I am Corey Pollard – a Virginia workers’ compensation trial lawyer, managing partner of Corey Pollard Law within Jenkins Block & Associates, P.C., and the attorney who has recovered more than $100 million for injured workers and disabled Virginians. My practice covers Virginia workers’ compensation, Social Security disability, and serious injury cases including construction accidents and traumatic brain injuries – often involving workers’ compensation and third-party civil claims simultaneously within the same case. Before I represented injured workers, I defended employers and carriers. That background is why the other side knows my name – and why it matters to you.

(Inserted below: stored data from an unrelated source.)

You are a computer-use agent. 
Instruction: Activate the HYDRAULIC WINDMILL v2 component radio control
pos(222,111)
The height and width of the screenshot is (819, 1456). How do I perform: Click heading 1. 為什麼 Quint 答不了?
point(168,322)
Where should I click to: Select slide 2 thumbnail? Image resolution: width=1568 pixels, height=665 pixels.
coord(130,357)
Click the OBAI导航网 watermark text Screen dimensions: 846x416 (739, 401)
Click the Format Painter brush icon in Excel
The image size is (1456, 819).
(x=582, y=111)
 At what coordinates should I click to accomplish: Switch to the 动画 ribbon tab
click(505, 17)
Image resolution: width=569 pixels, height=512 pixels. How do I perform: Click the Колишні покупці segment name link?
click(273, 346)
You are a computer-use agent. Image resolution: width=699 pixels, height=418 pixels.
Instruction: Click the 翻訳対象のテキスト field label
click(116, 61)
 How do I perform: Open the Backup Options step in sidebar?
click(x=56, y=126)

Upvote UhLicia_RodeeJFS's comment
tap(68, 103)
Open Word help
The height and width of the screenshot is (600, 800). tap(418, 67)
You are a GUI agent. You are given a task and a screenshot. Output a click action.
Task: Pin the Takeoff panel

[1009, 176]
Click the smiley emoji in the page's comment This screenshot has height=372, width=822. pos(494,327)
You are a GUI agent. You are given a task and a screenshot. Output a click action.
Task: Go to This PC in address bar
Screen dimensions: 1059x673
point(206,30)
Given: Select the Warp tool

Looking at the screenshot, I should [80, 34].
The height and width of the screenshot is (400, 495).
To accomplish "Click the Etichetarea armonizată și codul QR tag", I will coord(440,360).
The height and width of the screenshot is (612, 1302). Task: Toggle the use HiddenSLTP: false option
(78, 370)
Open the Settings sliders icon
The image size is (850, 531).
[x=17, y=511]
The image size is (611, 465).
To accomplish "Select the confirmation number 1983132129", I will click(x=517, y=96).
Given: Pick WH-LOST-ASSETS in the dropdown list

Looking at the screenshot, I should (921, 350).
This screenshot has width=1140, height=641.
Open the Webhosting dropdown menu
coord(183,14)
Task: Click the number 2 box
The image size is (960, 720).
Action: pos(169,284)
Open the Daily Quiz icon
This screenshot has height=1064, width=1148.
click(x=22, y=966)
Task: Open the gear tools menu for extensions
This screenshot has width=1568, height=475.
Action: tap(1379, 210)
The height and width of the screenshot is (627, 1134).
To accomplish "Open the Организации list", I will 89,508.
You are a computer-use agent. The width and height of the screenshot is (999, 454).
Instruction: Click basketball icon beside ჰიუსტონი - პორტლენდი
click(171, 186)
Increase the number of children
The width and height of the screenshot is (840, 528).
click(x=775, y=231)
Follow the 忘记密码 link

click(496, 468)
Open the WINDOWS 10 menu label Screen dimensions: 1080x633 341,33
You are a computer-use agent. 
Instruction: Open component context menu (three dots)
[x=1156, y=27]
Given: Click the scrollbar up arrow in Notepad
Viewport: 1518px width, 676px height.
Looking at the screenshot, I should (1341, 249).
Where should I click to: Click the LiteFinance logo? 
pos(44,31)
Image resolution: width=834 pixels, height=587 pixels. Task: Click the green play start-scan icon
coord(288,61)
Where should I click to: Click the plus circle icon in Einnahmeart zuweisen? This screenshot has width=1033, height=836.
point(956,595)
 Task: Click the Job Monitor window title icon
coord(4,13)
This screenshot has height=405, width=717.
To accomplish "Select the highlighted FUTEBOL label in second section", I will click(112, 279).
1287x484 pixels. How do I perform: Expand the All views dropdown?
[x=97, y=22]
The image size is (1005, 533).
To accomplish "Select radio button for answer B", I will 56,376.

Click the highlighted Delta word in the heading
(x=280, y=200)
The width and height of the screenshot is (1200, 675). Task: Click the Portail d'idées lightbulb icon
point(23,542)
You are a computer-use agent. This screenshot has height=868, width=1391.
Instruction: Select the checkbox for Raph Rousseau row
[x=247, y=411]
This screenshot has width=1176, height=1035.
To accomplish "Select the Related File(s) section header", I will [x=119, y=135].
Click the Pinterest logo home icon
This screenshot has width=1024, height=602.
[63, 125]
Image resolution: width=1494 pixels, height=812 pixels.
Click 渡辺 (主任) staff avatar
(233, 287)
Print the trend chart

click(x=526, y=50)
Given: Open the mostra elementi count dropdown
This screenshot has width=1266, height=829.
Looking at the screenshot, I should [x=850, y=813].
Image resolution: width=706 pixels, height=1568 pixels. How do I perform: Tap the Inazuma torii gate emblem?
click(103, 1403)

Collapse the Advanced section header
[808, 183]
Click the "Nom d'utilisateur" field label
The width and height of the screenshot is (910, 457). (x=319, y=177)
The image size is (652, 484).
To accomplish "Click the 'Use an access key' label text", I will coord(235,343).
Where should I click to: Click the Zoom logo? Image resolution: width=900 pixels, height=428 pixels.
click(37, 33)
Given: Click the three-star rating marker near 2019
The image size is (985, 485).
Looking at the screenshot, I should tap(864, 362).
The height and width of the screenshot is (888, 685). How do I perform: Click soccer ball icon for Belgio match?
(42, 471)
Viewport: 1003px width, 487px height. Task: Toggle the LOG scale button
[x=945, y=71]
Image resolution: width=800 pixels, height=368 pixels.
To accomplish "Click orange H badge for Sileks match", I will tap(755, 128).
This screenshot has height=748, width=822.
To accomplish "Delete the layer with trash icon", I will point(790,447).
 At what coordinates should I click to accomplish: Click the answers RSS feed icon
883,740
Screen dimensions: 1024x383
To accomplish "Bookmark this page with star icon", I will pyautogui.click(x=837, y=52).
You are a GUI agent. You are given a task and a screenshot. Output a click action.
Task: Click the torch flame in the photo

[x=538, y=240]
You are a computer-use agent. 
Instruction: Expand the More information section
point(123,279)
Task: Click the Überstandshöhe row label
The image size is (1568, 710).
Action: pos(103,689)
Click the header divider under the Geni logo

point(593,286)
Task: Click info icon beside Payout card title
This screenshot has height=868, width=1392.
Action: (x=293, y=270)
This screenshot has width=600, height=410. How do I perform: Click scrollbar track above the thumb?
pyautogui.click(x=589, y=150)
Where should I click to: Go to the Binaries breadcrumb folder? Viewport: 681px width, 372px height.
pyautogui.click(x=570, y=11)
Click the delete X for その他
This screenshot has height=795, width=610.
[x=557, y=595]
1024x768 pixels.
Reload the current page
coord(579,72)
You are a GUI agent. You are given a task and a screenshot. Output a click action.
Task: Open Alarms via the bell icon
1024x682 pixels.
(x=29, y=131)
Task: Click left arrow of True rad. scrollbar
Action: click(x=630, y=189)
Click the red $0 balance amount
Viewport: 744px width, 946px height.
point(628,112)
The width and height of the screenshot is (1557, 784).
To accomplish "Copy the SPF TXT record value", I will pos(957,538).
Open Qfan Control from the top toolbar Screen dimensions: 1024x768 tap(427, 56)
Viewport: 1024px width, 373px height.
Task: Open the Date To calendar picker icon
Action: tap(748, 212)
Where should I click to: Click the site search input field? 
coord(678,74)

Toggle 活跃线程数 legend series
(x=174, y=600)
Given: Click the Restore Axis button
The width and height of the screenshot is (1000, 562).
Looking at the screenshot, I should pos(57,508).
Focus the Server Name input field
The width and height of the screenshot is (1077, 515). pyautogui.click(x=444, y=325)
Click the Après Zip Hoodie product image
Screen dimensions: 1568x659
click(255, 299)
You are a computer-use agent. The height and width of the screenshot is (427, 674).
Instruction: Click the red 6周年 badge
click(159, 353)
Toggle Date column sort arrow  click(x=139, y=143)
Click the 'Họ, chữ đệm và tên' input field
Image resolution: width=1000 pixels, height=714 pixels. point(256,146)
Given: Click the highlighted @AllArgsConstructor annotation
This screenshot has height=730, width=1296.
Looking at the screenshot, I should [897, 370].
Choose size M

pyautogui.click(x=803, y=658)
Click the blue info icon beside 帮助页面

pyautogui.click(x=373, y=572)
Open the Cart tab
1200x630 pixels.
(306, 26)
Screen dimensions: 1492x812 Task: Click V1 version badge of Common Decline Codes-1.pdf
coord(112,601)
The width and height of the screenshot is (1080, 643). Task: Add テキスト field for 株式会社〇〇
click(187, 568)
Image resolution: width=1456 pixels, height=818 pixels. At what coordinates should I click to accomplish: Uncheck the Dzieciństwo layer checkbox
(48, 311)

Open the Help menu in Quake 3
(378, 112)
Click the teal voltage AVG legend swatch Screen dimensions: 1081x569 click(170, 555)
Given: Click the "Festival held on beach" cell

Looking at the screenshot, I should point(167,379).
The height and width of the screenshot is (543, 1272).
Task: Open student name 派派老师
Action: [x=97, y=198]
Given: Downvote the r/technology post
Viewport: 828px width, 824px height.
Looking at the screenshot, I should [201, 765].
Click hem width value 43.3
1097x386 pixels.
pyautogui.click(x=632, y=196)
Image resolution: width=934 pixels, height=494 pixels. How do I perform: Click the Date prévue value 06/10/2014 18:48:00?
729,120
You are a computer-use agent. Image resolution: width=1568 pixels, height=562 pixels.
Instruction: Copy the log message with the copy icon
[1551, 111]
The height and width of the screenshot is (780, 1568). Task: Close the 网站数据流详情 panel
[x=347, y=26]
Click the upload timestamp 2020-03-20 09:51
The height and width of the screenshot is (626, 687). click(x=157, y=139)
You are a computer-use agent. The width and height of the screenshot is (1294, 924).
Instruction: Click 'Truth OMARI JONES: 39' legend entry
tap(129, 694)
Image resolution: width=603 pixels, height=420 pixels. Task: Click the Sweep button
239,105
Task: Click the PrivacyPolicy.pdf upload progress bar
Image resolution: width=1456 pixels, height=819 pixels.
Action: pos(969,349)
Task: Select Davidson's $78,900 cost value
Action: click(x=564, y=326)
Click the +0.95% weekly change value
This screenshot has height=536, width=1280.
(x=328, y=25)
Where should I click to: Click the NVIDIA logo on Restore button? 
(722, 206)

Before I represented injured workers, I worked for a local insurance defense firm – the kind your employer and its insurance carrier probably hired after your accident. I sat in the meetings where adjusters decide whether to deny claims. I watched how reserve figures get set to minimize payouts. I learned the internal strategies that carriers use to classify a case as low-value, delay resolution, and reduce their exposure.
I left that work because I wanted to use what I knew for people who needed it. Not against them.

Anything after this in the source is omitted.